Tf.data is a high level API provided by tensorflow, it performs as a pipeline for complex input and output. The core data structure of tf.data is Dataset which represents a potentially large set of elements.
Here is the defination of Dataset given by tensorflow.org
A
Dataset
can be used to represent an input pipeline as a collection of elements (nested structures of tensors) and a “logical plan” of transformations that act on those elements.
To summarize, the dataset is a data pipeline, and we can do some preprocessing on it. The core problem of a pipeline is how the data be imported and consumed, the following part will explain that as well as some useful APIs in preprocessing data.
1. Data input
Dataset can be built from several sources including csv file, numpy array and tensors.
From CSV
Tf.data provides a convenient API make_csv_dataset to read records from one or more csv files.
Suppose the csv file is
a,b,c,d
how,are,you,mate
I,am,fine,thanks
We can build a dataset from the above csv in the following way
dataset = tf.contrib.data.make_csv_dataset(CSV_PATH, batch_size=2)
Here batch_size represents how many records would be aquired in a batch
We can use Iterator to see what contains in this dataset
batch = dataset.make_one_shot_iterator().get_next()
print(batch['a'])
The result is
tf.Tensor(['how' 'I'], shape=(2,), dtype=string)
make_csv_dataset defaultly takes the first row as header, if there are no header in the csv file like this
how,are,you,mate
I,am,fine,thanks
We can set header=False
and column_names=['a','b','c''d']
dataset2 = tf.contrib.data.make_csv_dataset(CSV_PATH, batch_size=2, header=False,column_names=['a','b','c''d'])
Dataset2 should have the same value with dataset1
From Tensor slices
We can also create a dataset from tensors, the related API is tf.data.Dataset.from_tensor_slices()
dataset2 = tf.data.Dataset.from_tensor_slices(tf.random_uniform([10, 5]))
Actually the input of this API is not necessarily tensors, numpy arrays are also adaptable .
dataset3 = tf.data.Dataset.from_tensor_slices(np.random.sample((10, 5)))
2. Data consuming
The only way to retrieve the data is Iterator(), Iterator enables us to loop over all the dataset and get back the data we want.
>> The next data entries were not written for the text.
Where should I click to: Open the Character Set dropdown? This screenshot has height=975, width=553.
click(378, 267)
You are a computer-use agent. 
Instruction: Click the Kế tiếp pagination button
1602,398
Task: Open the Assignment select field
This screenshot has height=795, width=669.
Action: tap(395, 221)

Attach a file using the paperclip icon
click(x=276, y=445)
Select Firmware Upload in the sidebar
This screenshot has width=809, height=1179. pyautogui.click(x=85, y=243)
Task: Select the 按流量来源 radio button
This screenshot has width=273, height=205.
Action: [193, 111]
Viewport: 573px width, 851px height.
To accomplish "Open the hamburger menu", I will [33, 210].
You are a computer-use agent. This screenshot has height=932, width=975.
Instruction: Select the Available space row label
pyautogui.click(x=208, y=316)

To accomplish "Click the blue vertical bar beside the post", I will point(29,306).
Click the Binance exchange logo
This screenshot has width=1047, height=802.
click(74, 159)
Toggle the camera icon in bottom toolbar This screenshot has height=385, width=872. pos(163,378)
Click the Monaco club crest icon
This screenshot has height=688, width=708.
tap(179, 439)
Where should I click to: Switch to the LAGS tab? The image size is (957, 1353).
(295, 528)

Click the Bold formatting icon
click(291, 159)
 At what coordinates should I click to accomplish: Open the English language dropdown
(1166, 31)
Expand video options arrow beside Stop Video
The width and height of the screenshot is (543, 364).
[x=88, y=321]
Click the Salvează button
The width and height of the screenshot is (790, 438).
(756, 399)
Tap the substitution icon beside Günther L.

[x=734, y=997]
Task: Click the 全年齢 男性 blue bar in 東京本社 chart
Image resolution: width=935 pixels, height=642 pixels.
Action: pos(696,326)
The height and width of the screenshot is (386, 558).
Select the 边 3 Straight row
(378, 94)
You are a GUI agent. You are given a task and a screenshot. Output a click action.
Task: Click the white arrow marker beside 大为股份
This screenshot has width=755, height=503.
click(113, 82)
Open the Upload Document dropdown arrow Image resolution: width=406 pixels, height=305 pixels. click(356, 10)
There are basically two kinds of Iterator which are make_one_shot_iterator
and make_initializable_iterator
.
make_one_shot_iterator
The examples can be find in the first part when we show how to import csv files
make_initializable_iterator
Compared to one shot iterator, initializable iterator allows data to be changed after dataset has already been built.Note that this cannot work in eager_execution model. Here is the example
# using a placeholder
x = tf.placeholder(tf.float32, shape=[None,2])
dataset = tf.data.Dataset.from_tensor_slices(x)
data = np.random.sample((100,2))
iter = dataset.make_initializable_iterator() # create the iterator
el = iter.get_next()
with tf.Session() as sess:
# feed the placeholder with data
sess.run(iter.initializer, feed_dict={ x: data })
print(sess.run(el)) # output [ 0.11342909, 0.81430183]
3. Data proprocessing
Tf.data provides several tools for data preprocessing such as batch and shuffle
Batch
dataset.batch(BATCH_SIZE) given the BATCH_SIZE, this API will make the output in a batch way, and output BATCH_SIZE size of data at one time.
# BATCHING
tf.enable_eager_execution()
BATCH_SIZE = 2
x = np.array([1,2,3,4])
# make a dataset from a numpy array
dataset = tf.data.Dataset.from_tensor_slices(x).batch(BATCH_SIZE)
iter = dataset.make_one_shot_iterator()
iter.get_next()
Output
<tf.Tensor: id=102, shape=(2,), dtype=int64, numpy=array([1, 2])>
Shuffle
When preparing the training data, one important step is shuffling the data to mitigate overfitting, tf.data offers convenient API to do that.
BATCH_SIZE = 2
x = np.array([1,2,3,4])
# make a dataset from a numpy array
dataset = tf.data.Dataset.from_tensor_slices(x).shuffle(buffer_size = 10).batch(BATCH_SIZE)
iter = dataset.make_one_shot_iterator()
iter.get_next()
Output
<tf.Tensor: id=115, shape=(2,), dtype=int64, numpy=array([2, 3])>